To allocate a node, Kiwi firstly check the status file for the node to make sure it is idle. It then changes the allocated user in the file to indicate that the node is allocated. A house-keeper process is launched at the background on the allocated node, which will kill all processes on that node of the user.
Kiwi also hooks the SSH login event, which is implemented by SSH's PAM feature. It will check if the login user of SSH is the allocated user in the node's status file.
First, you need to install NFS and make sure all nodes can access a NFS directory at the same path. In the following part of this guide, we assume that the NFS root directory is at /nfs
. We will put the shared states of Kiwi at path /nfs/kiwi
. Please change the path in the following command according to the path at your system. Then run the command on each node of the cluster:
git clone https://github.com/Menooker/Kiwi
cd Kiwi
sudo sh ./install.sh /usr /nfs/kiwi
On one of the node in the cluster:
sudo kiwi-manage init-master
This will initialize the shared state directory.
To add a node, run
sudo kiwi-manage add-node --name {host_name} --host {ip_or_host} --port {port}
Note that if you log into a node using ssh user@aaa.company.com
, usually {host_name}
above should be "aaa" and {ip_or_host}
above should be aaa.company.com
.
Please also edit /nfs/kiwi/config.json
and change the worker_shared_path
field. In our example, it should be
"worker_shared_path": "/nfs/kiwi/"
If you want to allow some of the users to login the nodes without Kiwi allocation (e.g. admin users), you can add the user names to "worker_ssh_bypass" list.

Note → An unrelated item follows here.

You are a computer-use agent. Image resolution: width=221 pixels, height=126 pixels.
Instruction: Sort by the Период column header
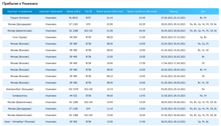pos(173,11)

To enable SSH login filter, you need to edit /etc/pam.d/sshd
on each worker node. (Warning: After you edit this file, users cannot login to the node until they have an allocation on the node via Kiwi, or the user is in "worker_ssh_bypass" list.) Please keep an SSH session alive after you edit this file, so that if anything goes wrong, you can undo your changes in /etc/pam.d/sshd
. Also, please add at least one user to the worker_shared_path
field in the config file, to avoid being blocked by SSH login. Do NOT change this file on your master node.
In /etc/pam.d/sshd
, after the last account XXX XXX
line, add a new line:
account required pam_exec.so /usr/lib/kiwi/ssh_checker.py
You can check if works properly. On the "master" node, run
kiwi alloc -u {username} -w {host} -t 100
ssh {username}@{host}
The following command are used to book and return nodes in the cluster.
kiwi info
kiwi alloc -u {username} -w {host} -t {time_in_seconds}
The username can be omitted if you would like to allocate in the name of the current user on the node. The "host" parameter should be an idle node listed in kiwi info
. The time_in_seconds
parameter should be the duration of the job in seconds. After the time expires, all processes of the user will be killed on the node.
After allocation, users can use ssh to login the node.
kiwi run -u {username} -w {host} -t {time_in_seconds}
The meaning of the parameters are the same of kiwi alloc
kiwi kill -u {username} -w {host}
This will kill the processes of that user on the node and the node will be idle.